ACTION ITEM
A single number is required: how many lines in the entries hold the word "width".

INPUT
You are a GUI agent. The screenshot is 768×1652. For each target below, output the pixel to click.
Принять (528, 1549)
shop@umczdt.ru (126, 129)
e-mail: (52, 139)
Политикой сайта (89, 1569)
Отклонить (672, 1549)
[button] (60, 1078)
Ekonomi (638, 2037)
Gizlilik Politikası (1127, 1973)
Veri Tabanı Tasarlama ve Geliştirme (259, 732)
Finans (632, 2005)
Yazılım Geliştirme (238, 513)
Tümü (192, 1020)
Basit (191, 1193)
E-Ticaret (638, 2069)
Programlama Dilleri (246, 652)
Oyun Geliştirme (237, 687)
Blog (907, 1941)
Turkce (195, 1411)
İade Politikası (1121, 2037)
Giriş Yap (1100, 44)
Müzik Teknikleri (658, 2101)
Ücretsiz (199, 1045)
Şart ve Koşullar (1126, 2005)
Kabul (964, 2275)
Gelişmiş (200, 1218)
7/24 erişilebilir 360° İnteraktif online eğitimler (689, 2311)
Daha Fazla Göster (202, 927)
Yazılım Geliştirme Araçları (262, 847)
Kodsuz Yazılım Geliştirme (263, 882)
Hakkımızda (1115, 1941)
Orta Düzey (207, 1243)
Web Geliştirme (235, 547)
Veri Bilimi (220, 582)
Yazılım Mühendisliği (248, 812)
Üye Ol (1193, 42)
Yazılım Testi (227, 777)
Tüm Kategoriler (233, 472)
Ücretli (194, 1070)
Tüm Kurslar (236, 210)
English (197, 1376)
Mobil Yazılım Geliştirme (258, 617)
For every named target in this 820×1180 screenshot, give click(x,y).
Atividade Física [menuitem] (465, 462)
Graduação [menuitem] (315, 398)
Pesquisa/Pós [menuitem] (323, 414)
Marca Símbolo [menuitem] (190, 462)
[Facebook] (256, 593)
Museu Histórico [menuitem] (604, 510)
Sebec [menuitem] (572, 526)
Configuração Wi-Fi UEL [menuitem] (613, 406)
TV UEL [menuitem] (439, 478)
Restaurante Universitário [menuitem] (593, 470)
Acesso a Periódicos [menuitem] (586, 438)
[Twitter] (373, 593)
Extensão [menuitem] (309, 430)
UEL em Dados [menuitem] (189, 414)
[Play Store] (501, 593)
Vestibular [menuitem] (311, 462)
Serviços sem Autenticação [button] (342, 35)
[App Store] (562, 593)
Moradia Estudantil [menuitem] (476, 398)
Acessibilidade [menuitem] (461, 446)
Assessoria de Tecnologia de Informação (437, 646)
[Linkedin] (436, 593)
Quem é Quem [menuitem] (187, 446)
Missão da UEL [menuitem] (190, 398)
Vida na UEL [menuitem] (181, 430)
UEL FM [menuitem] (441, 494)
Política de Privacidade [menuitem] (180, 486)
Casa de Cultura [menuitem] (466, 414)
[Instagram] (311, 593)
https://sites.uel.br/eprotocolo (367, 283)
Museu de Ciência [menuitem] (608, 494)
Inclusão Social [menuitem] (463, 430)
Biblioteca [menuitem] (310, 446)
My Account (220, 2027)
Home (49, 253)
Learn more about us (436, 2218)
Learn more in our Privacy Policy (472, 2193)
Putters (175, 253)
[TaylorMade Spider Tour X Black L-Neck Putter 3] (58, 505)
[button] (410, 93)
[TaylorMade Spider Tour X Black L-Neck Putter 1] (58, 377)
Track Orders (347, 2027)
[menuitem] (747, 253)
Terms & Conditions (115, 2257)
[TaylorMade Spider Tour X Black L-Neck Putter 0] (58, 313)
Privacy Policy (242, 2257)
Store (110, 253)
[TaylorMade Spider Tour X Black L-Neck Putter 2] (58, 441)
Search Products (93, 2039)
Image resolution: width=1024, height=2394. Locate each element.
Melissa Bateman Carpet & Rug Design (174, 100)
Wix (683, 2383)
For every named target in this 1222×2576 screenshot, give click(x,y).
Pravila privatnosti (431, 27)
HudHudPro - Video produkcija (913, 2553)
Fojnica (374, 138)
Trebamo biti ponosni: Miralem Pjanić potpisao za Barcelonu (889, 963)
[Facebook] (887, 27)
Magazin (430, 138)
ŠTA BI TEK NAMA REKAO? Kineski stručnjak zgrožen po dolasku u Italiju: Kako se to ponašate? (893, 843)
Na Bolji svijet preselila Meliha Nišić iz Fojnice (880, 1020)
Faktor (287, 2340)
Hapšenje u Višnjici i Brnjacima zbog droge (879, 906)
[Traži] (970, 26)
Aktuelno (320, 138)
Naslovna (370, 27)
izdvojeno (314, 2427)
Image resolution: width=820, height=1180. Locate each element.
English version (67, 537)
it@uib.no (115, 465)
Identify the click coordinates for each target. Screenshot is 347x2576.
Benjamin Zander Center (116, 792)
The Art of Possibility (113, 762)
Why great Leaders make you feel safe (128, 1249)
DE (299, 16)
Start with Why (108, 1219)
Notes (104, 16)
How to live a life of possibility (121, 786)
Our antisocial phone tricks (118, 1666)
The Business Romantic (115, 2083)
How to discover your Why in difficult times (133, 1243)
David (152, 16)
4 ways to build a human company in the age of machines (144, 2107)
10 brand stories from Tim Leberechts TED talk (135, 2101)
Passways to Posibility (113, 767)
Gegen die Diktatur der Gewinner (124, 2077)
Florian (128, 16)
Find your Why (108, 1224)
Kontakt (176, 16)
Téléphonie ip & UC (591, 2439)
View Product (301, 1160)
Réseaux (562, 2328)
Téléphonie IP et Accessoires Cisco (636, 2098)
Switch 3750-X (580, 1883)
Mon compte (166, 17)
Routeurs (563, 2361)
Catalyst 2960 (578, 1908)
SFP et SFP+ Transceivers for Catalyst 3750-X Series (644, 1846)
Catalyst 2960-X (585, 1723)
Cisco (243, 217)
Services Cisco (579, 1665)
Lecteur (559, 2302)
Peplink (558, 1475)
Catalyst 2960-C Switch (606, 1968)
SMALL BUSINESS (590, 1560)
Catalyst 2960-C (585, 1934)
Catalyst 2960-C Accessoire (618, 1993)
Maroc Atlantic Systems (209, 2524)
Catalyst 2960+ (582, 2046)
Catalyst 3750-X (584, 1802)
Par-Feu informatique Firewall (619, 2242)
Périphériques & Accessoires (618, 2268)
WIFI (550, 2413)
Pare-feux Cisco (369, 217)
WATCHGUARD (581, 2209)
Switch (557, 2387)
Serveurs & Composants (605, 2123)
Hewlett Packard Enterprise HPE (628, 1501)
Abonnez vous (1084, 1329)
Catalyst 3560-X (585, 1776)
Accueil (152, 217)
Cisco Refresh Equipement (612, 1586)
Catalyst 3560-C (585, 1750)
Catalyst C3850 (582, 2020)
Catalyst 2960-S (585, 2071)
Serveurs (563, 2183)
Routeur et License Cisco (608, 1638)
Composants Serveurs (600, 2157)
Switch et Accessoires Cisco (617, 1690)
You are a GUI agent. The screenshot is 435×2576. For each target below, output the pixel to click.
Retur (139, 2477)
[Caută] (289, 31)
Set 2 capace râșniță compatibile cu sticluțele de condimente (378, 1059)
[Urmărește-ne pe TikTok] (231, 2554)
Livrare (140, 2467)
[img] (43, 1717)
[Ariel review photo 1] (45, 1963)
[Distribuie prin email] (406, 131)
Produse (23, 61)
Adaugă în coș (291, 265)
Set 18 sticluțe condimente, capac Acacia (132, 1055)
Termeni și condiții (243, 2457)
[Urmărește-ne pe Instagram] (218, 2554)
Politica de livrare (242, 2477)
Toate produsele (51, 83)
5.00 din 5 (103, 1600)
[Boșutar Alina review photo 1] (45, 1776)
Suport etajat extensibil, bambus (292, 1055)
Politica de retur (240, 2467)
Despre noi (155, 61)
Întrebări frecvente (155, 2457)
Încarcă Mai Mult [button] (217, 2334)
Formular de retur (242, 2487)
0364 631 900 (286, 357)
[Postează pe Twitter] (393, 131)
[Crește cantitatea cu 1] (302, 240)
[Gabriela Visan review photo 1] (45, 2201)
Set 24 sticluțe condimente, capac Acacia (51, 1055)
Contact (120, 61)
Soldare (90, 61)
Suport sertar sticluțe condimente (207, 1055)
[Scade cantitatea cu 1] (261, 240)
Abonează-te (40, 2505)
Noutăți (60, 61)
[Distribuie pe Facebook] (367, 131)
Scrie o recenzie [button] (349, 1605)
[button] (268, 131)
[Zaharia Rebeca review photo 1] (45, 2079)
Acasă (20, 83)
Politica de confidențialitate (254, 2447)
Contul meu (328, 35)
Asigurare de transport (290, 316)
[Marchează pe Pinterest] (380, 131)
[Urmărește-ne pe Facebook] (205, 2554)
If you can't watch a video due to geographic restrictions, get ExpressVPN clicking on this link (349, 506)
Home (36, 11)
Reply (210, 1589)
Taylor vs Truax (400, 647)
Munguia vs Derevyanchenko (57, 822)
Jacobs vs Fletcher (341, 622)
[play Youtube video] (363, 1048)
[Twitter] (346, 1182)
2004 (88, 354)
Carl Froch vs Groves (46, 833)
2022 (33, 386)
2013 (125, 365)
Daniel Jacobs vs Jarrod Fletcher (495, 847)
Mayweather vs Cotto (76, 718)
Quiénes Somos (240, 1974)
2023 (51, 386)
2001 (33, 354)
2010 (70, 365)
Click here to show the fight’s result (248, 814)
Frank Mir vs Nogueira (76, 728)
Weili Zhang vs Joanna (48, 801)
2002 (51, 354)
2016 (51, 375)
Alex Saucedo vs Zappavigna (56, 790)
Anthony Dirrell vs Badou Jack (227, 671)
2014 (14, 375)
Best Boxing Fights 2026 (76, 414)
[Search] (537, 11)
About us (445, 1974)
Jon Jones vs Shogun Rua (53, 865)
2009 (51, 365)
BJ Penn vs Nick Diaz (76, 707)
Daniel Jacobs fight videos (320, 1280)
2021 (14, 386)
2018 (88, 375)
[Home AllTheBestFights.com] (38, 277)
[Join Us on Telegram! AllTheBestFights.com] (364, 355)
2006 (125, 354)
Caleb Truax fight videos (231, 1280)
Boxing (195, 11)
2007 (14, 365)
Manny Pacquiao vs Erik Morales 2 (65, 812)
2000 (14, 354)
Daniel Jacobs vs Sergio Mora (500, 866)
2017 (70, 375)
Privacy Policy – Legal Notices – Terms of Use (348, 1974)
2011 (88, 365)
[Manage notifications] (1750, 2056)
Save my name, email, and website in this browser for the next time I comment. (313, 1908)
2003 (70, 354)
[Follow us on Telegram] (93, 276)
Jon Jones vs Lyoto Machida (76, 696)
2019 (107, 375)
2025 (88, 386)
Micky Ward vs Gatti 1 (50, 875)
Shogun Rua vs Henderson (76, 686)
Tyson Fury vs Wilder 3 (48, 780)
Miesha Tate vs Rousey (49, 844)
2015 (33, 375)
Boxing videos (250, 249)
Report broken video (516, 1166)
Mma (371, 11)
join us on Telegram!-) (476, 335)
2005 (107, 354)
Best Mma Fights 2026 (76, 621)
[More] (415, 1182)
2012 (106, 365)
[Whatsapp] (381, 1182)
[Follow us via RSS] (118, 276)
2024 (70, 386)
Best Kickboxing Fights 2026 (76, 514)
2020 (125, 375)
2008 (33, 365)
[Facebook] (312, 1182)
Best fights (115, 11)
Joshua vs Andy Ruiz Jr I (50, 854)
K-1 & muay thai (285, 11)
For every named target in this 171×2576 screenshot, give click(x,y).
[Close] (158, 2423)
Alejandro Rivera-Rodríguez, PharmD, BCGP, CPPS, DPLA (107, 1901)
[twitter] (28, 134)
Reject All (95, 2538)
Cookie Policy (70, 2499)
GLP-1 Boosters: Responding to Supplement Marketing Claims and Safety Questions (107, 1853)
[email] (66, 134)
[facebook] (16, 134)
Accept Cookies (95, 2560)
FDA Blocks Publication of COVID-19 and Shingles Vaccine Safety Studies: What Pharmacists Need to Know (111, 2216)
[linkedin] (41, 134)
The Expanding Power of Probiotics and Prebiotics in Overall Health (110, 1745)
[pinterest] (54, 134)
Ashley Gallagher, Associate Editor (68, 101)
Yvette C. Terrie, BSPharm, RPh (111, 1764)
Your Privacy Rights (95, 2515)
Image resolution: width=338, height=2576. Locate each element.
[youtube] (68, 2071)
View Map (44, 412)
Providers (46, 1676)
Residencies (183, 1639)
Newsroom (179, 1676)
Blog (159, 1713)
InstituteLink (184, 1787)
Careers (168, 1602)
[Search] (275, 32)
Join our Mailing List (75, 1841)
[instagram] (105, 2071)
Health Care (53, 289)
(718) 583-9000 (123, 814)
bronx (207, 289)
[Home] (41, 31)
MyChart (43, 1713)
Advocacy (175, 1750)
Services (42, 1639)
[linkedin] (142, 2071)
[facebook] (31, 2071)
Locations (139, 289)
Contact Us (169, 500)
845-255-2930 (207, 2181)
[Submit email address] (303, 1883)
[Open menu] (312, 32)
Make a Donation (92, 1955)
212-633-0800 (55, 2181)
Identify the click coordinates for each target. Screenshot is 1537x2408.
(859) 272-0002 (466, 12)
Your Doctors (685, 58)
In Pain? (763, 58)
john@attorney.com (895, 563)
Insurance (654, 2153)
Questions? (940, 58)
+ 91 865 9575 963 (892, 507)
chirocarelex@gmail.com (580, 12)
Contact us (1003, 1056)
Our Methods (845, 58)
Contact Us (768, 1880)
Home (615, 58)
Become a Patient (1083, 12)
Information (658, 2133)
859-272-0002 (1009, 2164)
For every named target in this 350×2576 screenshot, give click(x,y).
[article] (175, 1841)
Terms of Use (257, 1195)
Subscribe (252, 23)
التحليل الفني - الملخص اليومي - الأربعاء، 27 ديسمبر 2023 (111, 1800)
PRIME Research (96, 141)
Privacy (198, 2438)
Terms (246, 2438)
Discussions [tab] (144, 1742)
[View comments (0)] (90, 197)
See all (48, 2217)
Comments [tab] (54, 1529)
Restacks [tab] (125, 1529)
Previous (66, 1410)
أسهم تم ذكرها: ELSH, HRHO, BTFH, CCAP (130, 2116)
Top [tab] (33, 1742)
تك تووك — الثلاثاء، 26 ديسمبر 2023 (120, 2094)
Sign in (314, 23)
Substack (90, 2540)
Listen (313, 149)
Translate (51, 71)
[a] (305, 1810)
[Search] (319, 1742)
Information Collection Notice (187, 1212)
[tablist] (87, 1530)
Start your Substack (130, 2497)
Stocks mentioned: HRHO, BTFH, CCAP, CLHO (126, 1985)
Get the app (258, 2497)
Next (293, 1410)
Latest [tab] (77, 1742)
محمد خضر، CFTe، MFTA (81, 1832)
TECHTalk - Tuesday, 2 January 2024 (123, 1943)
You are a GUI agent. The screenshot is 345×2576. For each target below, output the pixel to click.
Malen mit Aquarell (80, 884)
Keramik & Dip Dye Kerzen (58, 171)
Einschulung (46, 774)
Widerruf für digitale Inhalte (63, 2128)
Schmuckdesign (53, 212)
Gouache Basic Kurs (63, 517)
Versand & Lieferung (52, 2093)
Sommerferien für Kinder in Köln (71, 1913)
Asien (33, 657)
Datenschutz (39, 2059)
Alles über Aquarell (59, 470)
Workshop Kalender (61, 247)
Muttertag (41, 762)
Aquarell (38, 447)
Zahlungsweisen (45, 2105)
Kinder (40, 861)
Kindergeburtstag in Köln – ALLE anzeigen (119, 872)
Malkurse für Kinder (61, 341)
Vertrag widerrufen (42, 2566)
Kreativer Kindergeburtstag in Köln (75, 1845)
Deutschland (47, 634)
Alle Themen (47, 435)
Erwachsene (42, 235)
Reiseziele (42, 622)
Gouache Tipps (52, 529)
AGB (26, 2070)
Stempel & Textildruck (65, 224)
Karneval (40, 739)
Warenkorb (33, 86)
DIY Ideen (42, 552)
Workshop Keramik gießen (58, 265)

TASK SOLUTION
3